Wir hatten gebetet, wir hatten gehofft – und doch hat Gott ihn in seiner
Weisheit nicht geheilt, sondern heimgerufen. Dieser Verlust hat viele Gedanken
in mir ausgelöst – über Glauben, Heilung und über die Erwartungen, die manche
Gläubige mitbringen, oft mehr geprägt durch bestimmte Lehren als durch die
Schrift selbst.
Deshalb ist dieser Beitrag nicht der, den ich geplant hatte – aber vielleicht der, der jetzt geschrieben werden musste.
Meine erste Begegnung mit dieser Lehre
Mein erster
Kontakt mit dieser Art von Botschaft war durch die Bücher von Catherine Ponder. Sie gehört zur sogenannten New Thought-Bewegung (Neugeist). Für
mich öffneten ihre Bücher die Tür zu esoterischen und okkulten Vorstellungen –
getarnt in christlicher Sprache. Sie war Teil der Unity Church, zitierte
häufig die Bibel und sprach von Gottes Herrlichkeit. Doch in Wahrheit handelte
es sich um eine tiefgreifende Verzerrung der biblischen Botschaft und um ein
Gottesbild, das mehr mit Magie als mit Gnade zu tun hat.
Immer wieder
wurden Bibelstellen aus dem Zusammenhang gerissen, die Verantwortung für Wunder
dem Glaubenden aufgebürdet. Diese Denkweise ist nicht neu. Ihre modernen
Wurzeln finden sich bei Personen wie Maria Woodworth-Etter, John G.

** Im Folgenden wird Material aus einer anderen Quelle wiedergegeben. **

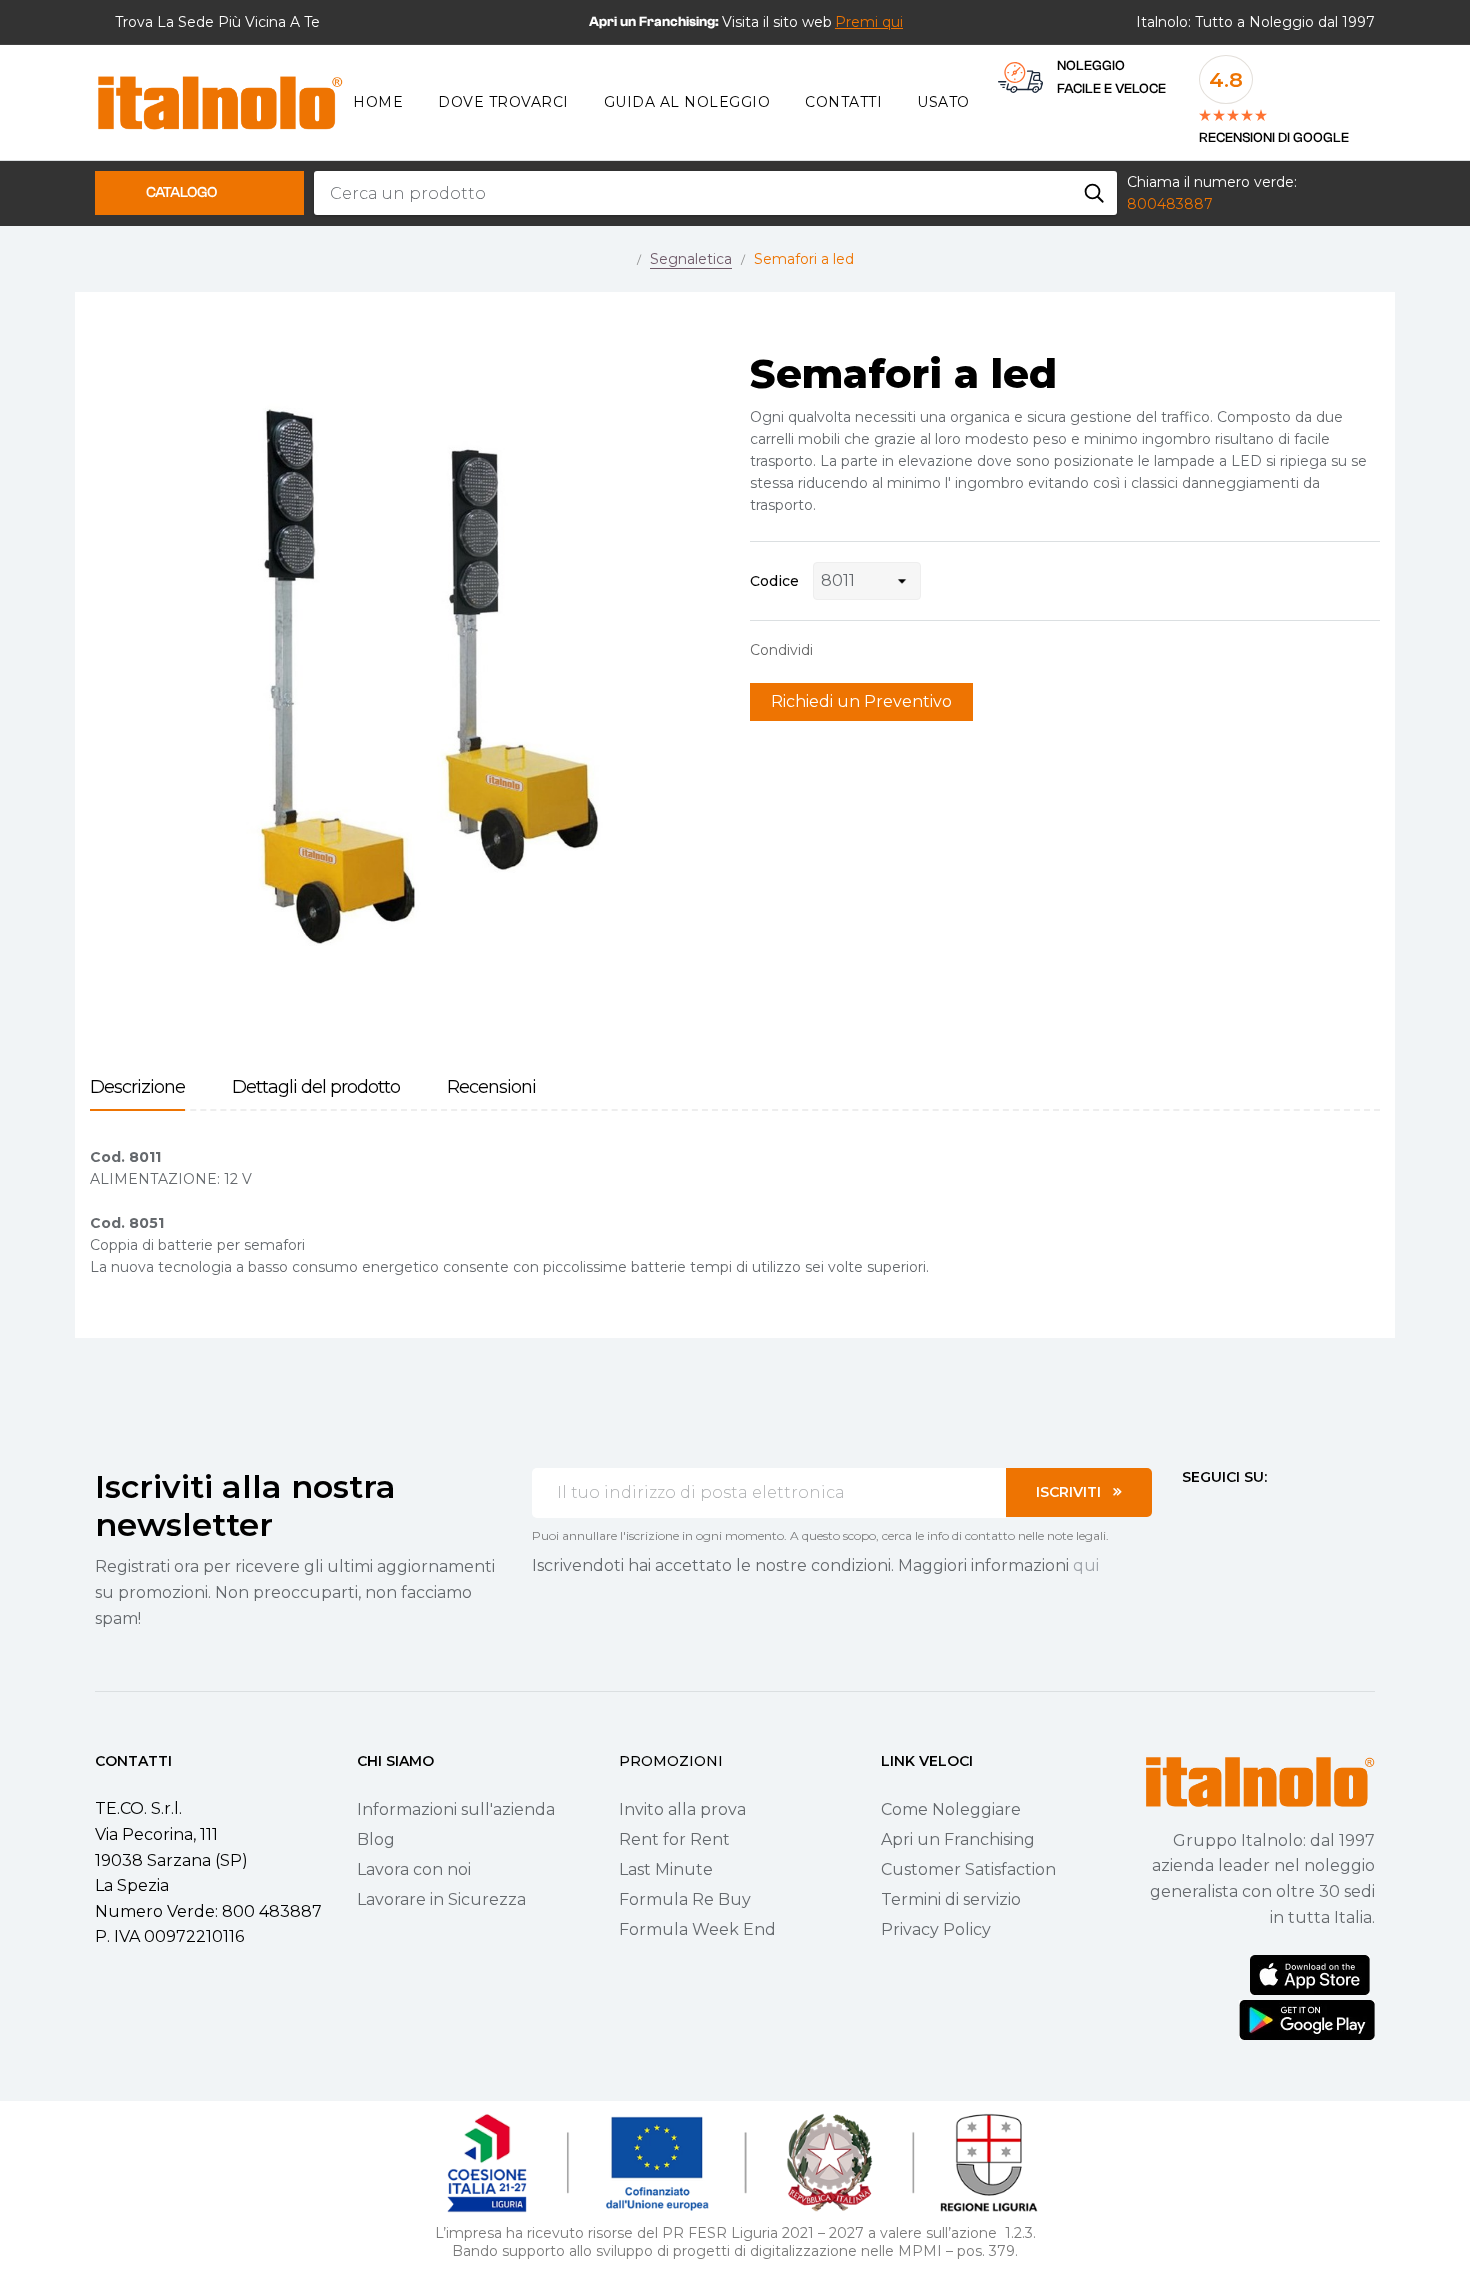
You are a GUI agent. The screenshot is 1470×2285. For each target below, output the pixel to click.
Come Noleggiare (951, 1809)
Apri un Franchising (958, 1839)
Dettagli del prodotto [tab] (316, 1087)
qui (1086, 1565)
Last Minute (666, 1869)
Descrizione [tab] (137, 1087)
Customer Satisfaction (968, 1869)
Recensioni (491, 1087)
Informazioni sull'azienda (456, 1809)
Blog (376, 1839)
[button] (869, 22)
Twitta (869, 650)
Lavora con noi (414, 1869)
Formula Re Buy (685, 1899)
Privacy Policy (936, 1929)
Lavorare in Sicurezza (441, 1899)
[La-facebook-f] (1190, 1514)
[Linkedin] (1298, 1514)
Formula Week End (697, 1929)
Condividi (838, 650)
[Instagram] (1226, 1514)
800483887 (1170, 204)
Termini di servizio (951, 1899)
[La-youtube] (1262, 1514)
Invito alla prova (682, 1809)
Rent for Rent (674, 1839)
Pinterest (900, 650)
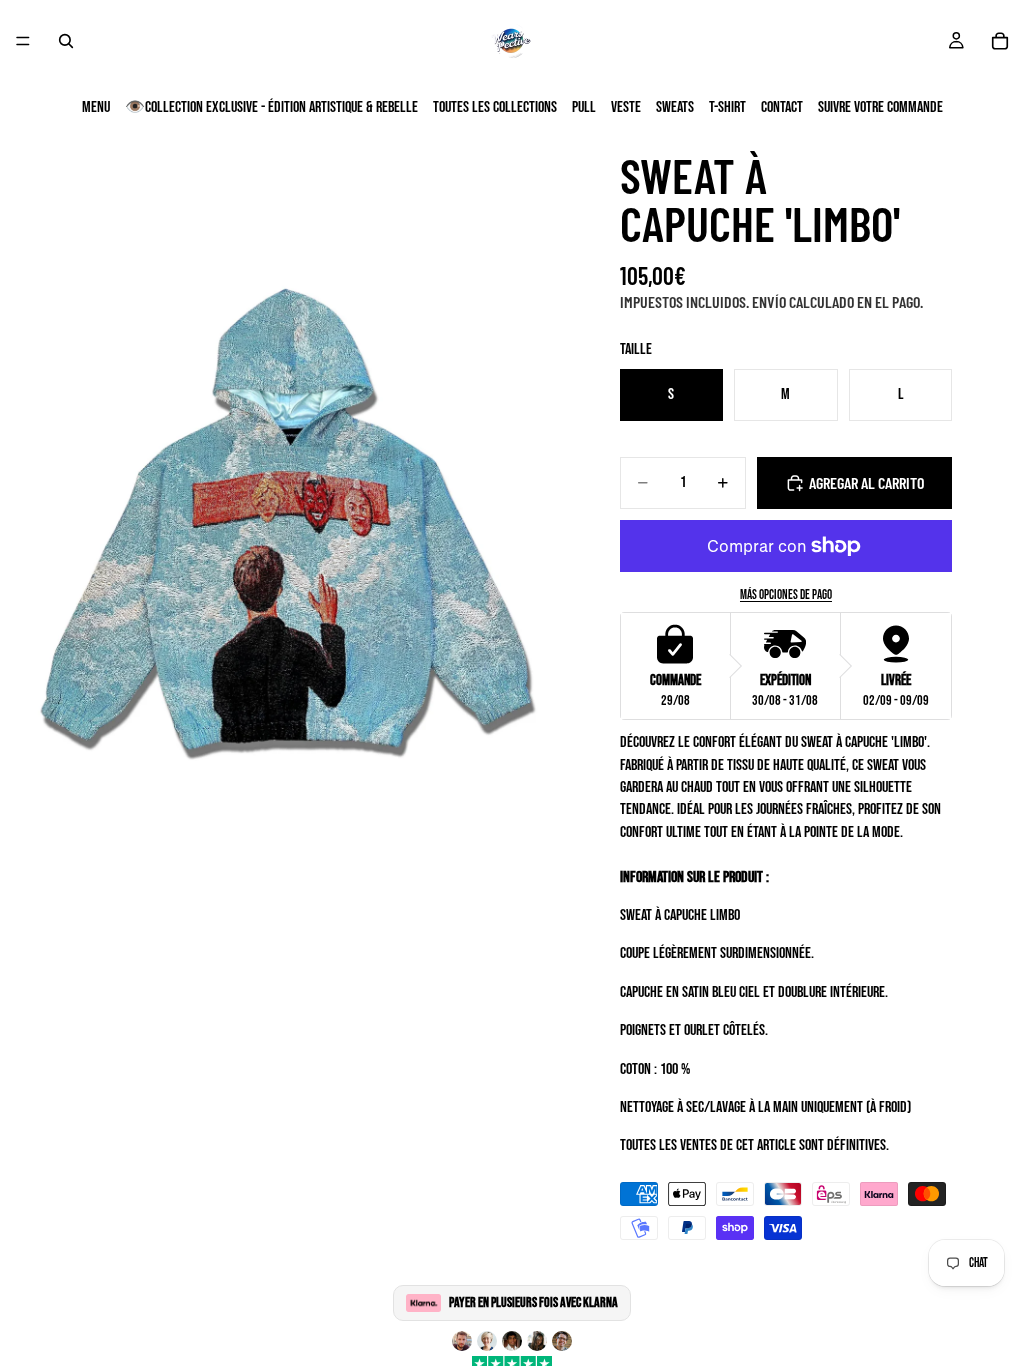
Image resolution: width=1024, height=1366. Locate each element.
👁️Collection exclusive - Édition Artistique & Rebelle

Lake, Charles Parham oder William Branham – Gestalten, die
stark mit der frühen charismatischen Bewegung und Heilungserweckungen des 19.
und frühen 20. Jahrhunderts verbunden sind.
Die
detaillierte Aufarbeitung der historischen Entwicklung und weltweiten
Verbreitung dieser Ideen ist komplex. Deshalb möchte ich mich hier auf die
heutige Anwendung und Verbreitung konzentrieren.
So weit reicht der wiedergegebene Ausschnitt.